Pick each line containing the word "will" out of the data below.
Start of Source data
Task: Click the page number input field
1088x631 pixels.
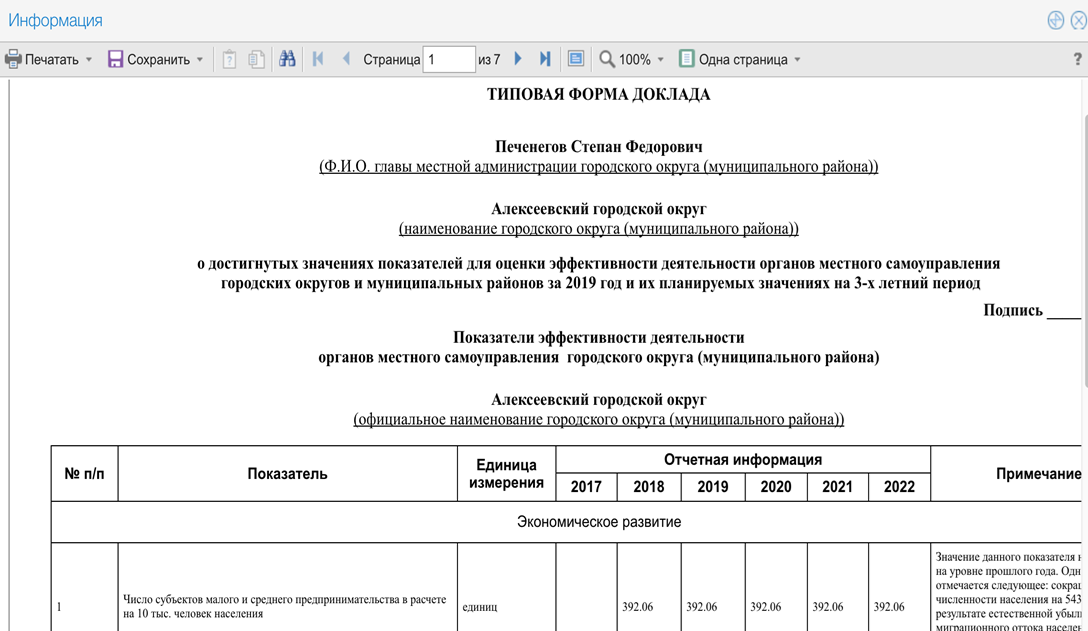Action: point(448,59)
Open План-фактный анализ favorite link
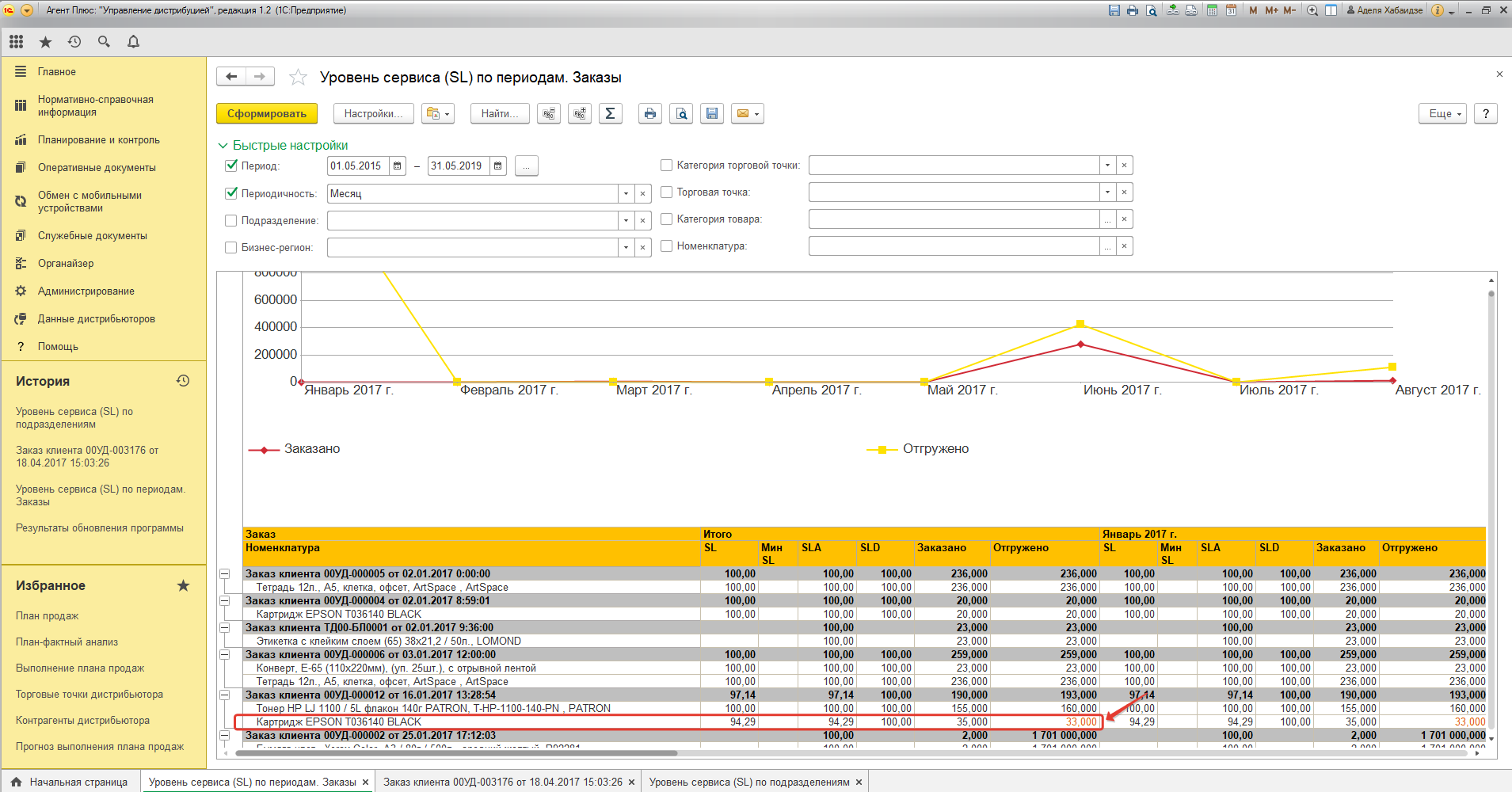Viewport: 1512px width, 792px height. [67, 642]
End of Source data
Start of Source data
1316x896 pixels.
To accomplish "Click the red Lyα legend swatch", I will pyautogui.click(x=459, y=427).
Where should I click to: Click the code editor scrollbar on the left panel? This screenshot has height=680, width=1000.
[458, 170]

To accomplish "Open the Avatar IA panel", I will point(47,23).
End of Source data
Task result ▸
To accomplish "Click the red Lyα legend swatch", I will pyautogui.click(x=459, y=427).
To accomplish "Open the Avatar IA panel", I will point(47,23).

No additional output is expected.